What you need to do | Copy out every line of the data that follows, exactly.

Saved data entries
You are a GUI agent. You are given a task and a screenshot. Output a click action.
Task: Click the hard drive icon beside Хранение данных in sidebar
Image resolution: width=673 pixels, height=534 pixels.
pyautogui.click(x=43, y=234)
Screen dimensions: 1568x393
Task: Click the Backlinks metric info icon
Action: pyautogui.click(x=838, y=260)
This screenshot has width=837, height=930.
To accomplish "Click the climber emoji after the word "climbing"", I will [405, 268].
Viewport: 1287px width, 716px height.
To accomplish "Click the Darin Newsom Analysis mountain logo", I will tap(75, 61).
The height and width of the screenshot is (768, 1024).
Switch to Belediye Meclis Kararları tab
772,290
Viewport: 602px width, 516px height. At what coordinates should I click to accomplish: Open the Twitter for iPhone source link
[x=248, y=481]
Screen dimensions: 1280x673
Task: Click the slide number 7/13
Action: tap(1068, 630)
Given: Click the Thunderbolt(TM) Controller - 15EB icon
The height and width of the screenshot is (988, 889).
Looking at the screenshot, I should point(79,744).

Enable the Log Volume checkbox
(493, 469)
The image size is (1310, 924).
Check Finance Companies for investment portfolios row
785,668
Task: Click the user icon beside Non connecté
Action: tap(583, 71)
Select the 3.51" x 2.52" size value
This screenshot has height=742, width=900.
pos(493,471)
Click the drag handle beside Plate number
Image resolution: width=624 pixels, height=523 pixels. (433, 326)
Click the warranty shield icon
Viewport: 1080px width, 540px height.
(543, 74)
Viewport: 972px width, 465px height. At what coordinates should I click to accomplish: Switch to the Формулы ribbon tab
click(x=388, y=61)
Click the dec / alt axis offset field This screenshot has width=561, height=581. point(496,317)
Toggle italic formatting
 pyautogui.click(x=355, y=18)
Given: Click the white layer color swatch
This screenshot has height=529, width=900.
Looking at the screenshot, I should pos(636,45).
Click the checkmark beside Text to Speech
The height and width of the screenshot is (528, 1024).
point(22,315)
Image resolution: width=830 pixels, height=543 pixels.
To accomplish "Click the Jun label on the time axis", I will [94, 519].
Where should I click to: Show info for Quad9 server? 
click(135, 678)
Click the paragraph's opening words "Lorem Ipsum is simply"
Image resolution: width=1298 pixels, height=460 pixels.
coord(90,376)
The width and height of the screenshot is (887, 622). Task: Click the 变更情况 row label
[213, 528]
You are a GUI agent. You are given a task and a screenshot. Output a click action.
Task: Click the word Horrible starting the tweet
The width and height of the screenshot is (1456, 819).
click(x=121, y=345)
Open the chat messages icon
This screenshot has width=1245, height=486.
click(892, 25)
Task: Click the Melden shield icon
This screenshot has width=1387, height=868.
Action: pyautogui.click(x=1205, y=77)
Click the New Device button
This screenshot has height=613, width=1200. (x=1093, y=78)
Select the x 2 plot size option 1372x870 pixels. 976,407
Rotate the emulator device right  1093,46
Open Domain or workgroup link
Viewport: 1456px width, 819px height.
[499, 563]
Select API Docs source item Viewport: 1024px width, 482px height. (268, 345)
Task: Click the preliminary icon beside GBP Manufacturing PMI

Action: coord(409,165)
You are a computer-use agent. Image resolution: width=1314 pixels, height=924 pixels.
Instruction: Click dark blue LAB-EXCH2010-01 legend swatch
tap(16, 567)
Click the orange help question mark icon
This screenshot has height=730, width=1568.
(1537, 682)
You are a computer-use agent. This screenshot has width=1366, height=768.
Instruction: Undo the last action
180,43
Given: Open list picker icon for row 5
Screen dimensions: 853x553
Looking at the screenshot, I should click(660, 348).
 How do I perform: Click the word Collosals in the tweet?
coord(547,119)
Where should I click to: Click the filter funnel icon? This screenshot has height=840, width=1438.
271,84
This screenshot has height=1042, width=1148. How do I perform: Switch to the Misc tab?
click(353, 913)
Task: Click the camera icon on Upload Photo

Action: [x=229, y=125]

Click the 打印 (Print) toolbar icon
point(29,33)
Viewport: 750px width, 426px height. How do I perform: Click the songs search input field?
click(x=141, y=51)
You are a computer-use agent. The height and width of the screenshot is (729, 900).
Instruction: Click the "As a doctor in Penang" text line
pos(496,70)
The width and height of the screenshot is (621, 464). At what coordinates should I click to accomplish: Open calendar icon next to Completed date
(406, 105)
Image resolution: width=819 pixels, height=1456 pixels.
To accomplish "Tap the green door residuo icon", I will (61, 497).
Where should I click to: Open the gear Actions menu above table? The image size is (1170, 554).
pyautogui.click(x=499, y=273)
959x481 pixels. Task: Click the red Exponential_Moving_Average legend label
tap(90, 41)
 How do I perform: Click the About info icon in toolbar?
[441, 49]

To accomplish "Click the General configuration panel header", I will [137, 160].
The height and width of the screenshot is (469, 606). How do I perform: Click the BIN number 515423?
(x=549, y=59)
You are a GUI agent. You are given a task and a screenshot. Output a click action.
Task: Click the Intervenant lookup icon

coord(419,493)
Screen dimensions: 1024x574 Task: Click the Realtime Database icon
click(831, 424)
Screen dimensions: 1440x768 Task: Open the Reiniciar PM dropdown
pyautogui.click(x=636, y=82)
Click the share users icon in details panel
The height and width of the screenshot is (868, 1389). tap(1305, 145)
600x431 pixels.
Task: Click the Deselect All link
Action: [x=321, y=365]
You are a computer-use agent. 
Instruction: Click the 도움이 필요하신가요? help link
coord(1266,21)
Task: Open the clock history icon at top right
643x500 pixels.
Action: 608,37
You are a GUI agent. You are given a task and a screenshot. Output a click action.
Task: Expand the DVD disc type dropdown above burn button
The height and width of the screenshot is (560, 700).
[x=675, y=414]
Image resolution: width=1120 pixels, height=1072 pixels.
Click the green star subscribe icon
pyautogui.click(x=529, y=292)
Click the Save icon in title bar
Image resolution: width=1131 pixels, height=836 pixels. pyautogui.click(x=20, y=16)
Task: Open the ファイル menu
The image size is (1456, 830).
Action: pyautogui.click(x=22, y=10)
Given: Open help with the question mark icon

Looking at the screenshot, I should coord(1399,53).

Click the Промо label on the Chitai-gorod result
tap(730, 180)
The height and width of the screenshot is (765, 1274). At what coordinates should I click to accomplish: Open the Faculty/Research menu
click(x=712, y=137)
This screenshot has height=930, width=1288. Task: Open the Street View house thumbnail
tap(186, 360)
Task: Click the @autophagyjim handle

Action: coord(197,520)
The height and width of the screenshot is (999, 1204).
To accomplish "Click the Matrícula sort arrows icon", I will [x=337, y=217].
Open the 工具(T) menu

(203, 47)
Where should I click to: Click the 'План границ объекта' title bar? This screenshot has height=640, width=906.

Result below |
You are a GUI agent. You are given a task and a screenshot. Output a click action.
Task: Click the hard drive icon beside Хранение данных in sidebar
Image resolution: width=673 pixels, height=534 pixels.
pyautogui.click(x=43, y=234)
Screen dimensions: 1568x393
Task: Click the Backlinks metric info icon
Action: pyautogui.click(x=838, y=260)
This screenshot has width=837, height=930.
To accomplish "Click the climber emoji after the word "climbing"", I will [405, 268].
Viewport: 1287px width, 716px height.
To accomplish "Click the Darin Newsom Analysis mountain logo", I will tap(75, 61).
The height and width of the screenshot is (768, 1024).
Switch to Belediye Meclis Kararları tab
772,290
Viewport: 602px width, 516px height. At what coordinates should I click to accomplish: Open the Twitter for iPhone source link
[x=248, y=481]
Screen dimensions: 1280x673
Task: Click the slide number 7/13
Action: tap(1068, 630)
Given: Click the Thunderbolt(TM) Controller - 15EB icon
The height and width of the screenshot is (988, 889).
Looking at the screenshot, I should point(79,744).

Enable the Log Volume checkbox
(493, 469)
The image size is (1310, 924).
Check Finance Companies for investment portfolios row
785,668
Task: Click the user icon beside Non connecté
Action: tap(583, 71)
Select the 3.51" x 2.52" size value
This screenshot has height=742, width=900.
pos(493,471)
Click the drag handle beside Plate number
Image resolution: width=624 pixels, height=523 pixels. (433, 326)
Click the warranty shield icon
Viewport: 1080px width, 540px height.
(543, 74)
Viewport: 972px width, 465px height. At what coordinates should I click to accomplish: Switch to the Формулы ribbon tab
click(x=388, y=61)
Click the dec / alt axis offset field This screenshot has width=561, height=581. point(496,317)
Toggle italic formatting
 pyautogui.click(x=355, y=18)
Given: Click the white layer color swatch
This screenshot has height=529, width=900.
Looking at the screenshot, I should pos(636,45).
Click the checkmark beside Text to Speech
The height and width of the screenshot is (528, 1024).
point(22,315)
Image resolution: width=830 pixels, height=543 pixels.
To accomplish "Click the Jun label on the time axis", I will [94, 519].
Where should I click to: Show info for Quad9 server? 
click(135, 678)
Click the paragraph's opening words "Lorem Ipsum is simply"
Image resolution: width=1298 pixels, height=460 pixels.
coord(90,376)
The width and height of the screenshot is (887, 622). Task: Click the 变更情况 row label
[213, 528]
You are a GUI agent. You are given a task and a screenshot. Output a click action.
Task: Click the word Horrible starting the tweet
The width and height of the screenshot is (1456, 819).
click(x=121, y=345)
Open the chat messages icon
This screenshot has width=1245, height=486.
click(892, 25)
Task: Click the Melden shield icon
This screenshot has width=1387, height=868.
Action: pyautogui.click(x=1205, y=77)
Click the New Device button
This screenshot has height=613, width=1200. (x=1093, y=78)
Select the x 2 plot size option 1372x870 pixels. 976,407
Rotate the emulator device right  1093,46
Open Domain or workgroup link
Viewport: 1456px width, 819px height.
[499, 563]
Select API Docs source item Viewport: 1024px width, 482px height. (268, 345)
Task: Click the preliminary icon beside GBP Manufacturing PMI

Action: coord(409,165)
You are a computer-use agent. Image resolution: width=1314 pixels, height=924 pixels.
Instruction: Click dark blue LAB-EXCH2010-01 legend swatch
tap(16, 567)
Click the orange help question mark icon
This screenshot has height=730, width=1568.
(1537, 682)
You are a computer-use agent. This screenshot has width=1366, height=768.
Instruction: Undo the last action
180,43
Given: Open list picker icon for row 5
Screen dimensions: 853x553
Looking at the screenshot, I should click(660, 348).
 How do I perform: Click the word Collosals in the tweet?
coord(547,119)
Where should I click to: Click the filter funnel icon? This screenshot has height=840, width=1438.
271,84
This screenshot has height=1042, width=1148. How do I perform: Switch to the Misc tab?
click(353, 913)
Task: Click the camera icon on Upload Photo

Action: [x=229, y=125]

Click the 打印 (Print) toolbar icon
point(29,33)
Viewport: 750px width, 426px height. How do I perform: Click the songs search input field?
click(x=141, y=51)
You are a computer-use agent. The height and width of the screenshot is (729, 900).
Instruction: Click the "As a doctor in Penang" text line
pos(496,70)
The width and height of the screenshot is (621, 464). At what coordinates should I click to accomplish: Open calendar icon next to Completed date
(406, 105)
Image resolution: width=819 pixels, height=1456 pixels.
To accomplish "Tap the green door residuo icon", I will (61, 497).
Where should I click to: Open the gear Actions menu above table? The image size is (1170, 554).
pyautogui.click(x=499, y=273)
959x481 pixels. Task: Click the red Exponential_Moving_Average legend label
tap(90, 41)
 How do I perform: Click the About info icon in toolbar?
[441, 49]

To accomplish "Click the General configuration panel header", I will [137, 160].
The height and width of the screenshot is (469, 606). How do I perform: Click the BIN number 515423?
(x=549, y=59)
You are a GUI agent. You are given a task and a screenshot. Output a click action.
Task: Click the Intervenant lookup icon

coord(419,493)
Screen dimensions: 1024x574 Task: Click the Realtime Database icon
click(831, 424)
Screen dimensions: 1440x768 Task: Open the Reiniciar PM dropdown
pyautogui.click(x=636, y=82)
Click the share users icon in details panel
The height and width of the screenshot is (868, 1389). tap(1305, 145)
600x431 pixels.
Task: Click the Deselect All link
Action: [x=321, y=365]
You are a computer-use agent. 
Instruction: Click the 도움이 필요하신가요? help link
coord(1266,21)
Task: Open the clock history icon at top right
643x500 pixels.
Action: 608,37
You are a GUI agent. You are given a task and a screenshot. Output a click action.
Task: Expand the DVD disc type dropdown above burn button
The height and width of the screenshot is (560, 700).
[x=675, y=414]
Image resolution: width=1120 pixels, height=1072 pixels.
Click the green star subscribe icon
pyautogui.click(x=529, y=292)
Click the Save icon in title bar
Image resolution: width=1131 pixels, height=836 pixels. pyautogui.click(x=20, y=16)
Task: Open the ファイル menu
The image size is (1456, 830).
Action: pyautogui.click(x=22, y=10)
Given: Open help with the question mark icon

Looking at the screenshot, I should coord(1399,53).

Click the Промо label on the Chitai-gorod result
tap(730, 180)
The height and width of the screenshot is (765, 1274). At what coordinates should I click to accomplish: Open the Faculty/Research menu
click(x=712, y=137)
This screenshot has height=930, width=1288. Task: Open the Street View house thumbnail
tap(186, 360)
Task: Click the @autophagyjim handle

Action: coord(197,520)
The height and width of the screenshot is (999, 1204).
To accomplish "Click the Matrícula sort arrows icon", I will [x=337, y=217].
Open the 工具(T) menu

(203, 47)
Where should I click to: Click the 'План границ объекта' title bar? This screenshot has height=640, width=906.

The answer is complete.